A healthy, balanced diet heavy in vegetables and supplemented with foods that are probiotic-rich contribute to stronger intestinal health. “Restoring intestinal integrity will help to minimize the severity of the reactions as well as promote a balanced immune system,” says Dr. Elizabeth Wilson, a Naturopathic Doctor from the Quesnel Naturopathic Clinic in Quesnel, BC. Basically, a healthy gut equals a hardier immune system, making you less sensitive to environmental allergens. Additionally, a balanced diet that delivers the recommended daily amounts of nutrients, such as vitamins C, A, E, D and B12 in particular, also provides a natural boost to the immune system.
However, it may be as much about what you don’t eat as what you do when it comes to preventing the sniffles, stuffiness and itchy, watery eyes of spring allergies. Research indicates that certain foods are best avoided during the spring if you tend to react negatively to the environment. For instance, many people don’t realize that spicy foods (say, your favourite Thai dish) trigger the release of histamines which, during non-spring months may not be enough to bother you, but combined with pollen can be all it takes to send you into a fit of sneezes.
Additionally, certain foods may trigger specific allergies in the spring if they happen to be related to whatever allergen you are sensitive to. For example, celery, which is related to grass, may exacerbate a reaction to grass. Other foods, such as tomatoes and parsley, are known as “cross reactors.” Tomatoes can actually increase sensitivity to grass pollen, while parsley should be avoided by people who tend to react to certain tree pollens.
It can be difficult to pinpoint exactly which allergen it is that you are reacting to. Chances are you know you suffer from some type of spring allergen but haven’t been tested to know exactly which one(s) is the culprit, so you’ve gotten used to keeping all of your windows closed for three or four months each year and holding your breath while running from your front door to your driveway. Perhaps you even take a regular or daily antihistamine to cope. If so, adjusting your diet may help alleviate some of your symptoms. You may also want to see a Naturopathic Doctor who can help you better understand your own triggers and develop a customized diet plan to address your unique needs.
Generally speaking, however, there are things you can do when it comes to diet to build up your immune system, which is good not just for preventing allergies, but preventing all kinds of illnesses too.

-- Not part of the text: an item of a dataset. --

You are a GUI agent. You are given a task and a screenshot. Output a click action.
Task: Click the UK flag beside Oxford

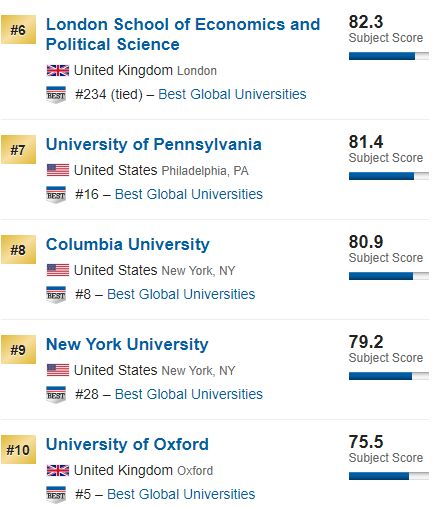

Eat more whole foods. Opt for foods that have had little or no processing. This includes loading your diet with vegetables and fruits, 100 per cent whole grains, barley, brown rice, quinoa and beans. Canned whole foods are also acceptable, as long as they don’t contain a lot of additives, such as high levels of salt, sugar, oils, or anything artificial. (Note: Sometimes fresh vegetables and fruits can actually trigger spring allergies, so sugar-free, no or low-salt canned versions make an excellent alternative to fresh whole foods.)
Reduce dependence on nutritional supplements. The problem with supplements is that sometimes users allow them to take the place of actual foods that contain those nutrients. This can negate the potential benefits of nutritional supplements, which need to be taken either with food in order to be effective. Some vitamins (particularly B and C) tend to simply pass straight through the body without being processed and are, literally, flushed down the toilet. Try to get the bulk of your nutrients from real food, and take any supplements along with food and only to make up any gaps that naturally occur in your diet.
Eat more probiotic yoghurt. As previously mentioned, probiotics strengthen the intestines which boosts overall immunity. Other probiotic-rich foods include kefir, and fermented foods such as tempeh (fermented soybeans, Indonesian style), pickles, sauerkraut and kimchi. Even dark chocolate contains probiotics, plus it’s high in antioxidants, so don’t feel guilty about indulging in a square or two!